Metropolitan group banks warned about capital

By Becky Yerak
Posted Jan. 19 at 4:35 p.m.

Most local banks owned by $2.93 billion-asset Metropolitan Bank Group Inc., a Chicago-based lender owned by animal adoption advocates Peter and Paula Fasseas, have been ordered by state and federal banking regulators to shape up.

The individual banks facing orders include:  North Community Bank of Chicago, with $447.5 million in assets; First Commercial Bank of Chicago, with $234.7 million in assets; Citizens Community Bank of Berwyn, with $183.2 million in assets; Archer Bank of Chicago, with $540.5 million in assets; Community Bank of DuPage in Downers Grove, with $44.6 million in assets; Metropolitan Bank & Trust Co. of Chicago, with $290.1 million in assets; and Chicago Community Bank, with $252.1 million in assets;  and Plaza Bank, a Norridge-based bank with $374.1 million in assets. A ninth Fasseas-run bank, Edens Bank, which has $258.6 million in assets and is based in Wilmette, has also been hit with a consent order.

The Federal Deposit Insurance Corp. and the Illinois Department of Financial and Professional regulation have ordered the various individual banks to, among other things, maintain certain capital levels, restrict dividends, limit growth and hire a third-party to conduct a management study.

As of Sept. 30, the latest period for which numbers are available, the nine banks’ total capital  exceeded the levels required by regulators. The orders were signed Jan. 13 and made public Wednesday.

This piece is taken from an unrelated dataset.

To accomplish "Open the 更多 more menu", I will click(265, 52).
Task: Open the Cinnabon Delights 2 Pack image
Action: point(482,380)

The bank holding company has stopped paying dividends to the Treasury Department under the bank bailout, called the Troubled Asset Relief Program. It has also been combining its bank charters to reduce costs.

“As is the case with many community banks, the recession affected the ability of some of our customers to make loan payments on a timely basis,” Metropolitan Chief Executive Peter Fasseas said in a statement. “We continue to work diligently with our customers, and we are making progress as the local economy improves.”

He said Metropolitan expects to see even better results by merging some of its banks, “which will consolidate our resources and simplify our management.”

“We have already proactively addressed the issues raised in the consent order agreements,” he said.  Fasseas said that  each of Metropolitan’s banks  are above the capital levels that regulators set.

Fasseas stressed that the agreements order the banks to “maintain” certain capital levels, which he says compare favorably with those of other banks in the Chicago area.

“In addition, our banks are supported by a central holding company, Metropolitan Bank Group, which is financially healthy with strong capital reserves,” Fasseas said. “We are confident that our strong capital, combined with our continuing strong core earnings, will enable us to withstand the after-effects of a very severe recession and continue to play an active role in our community.”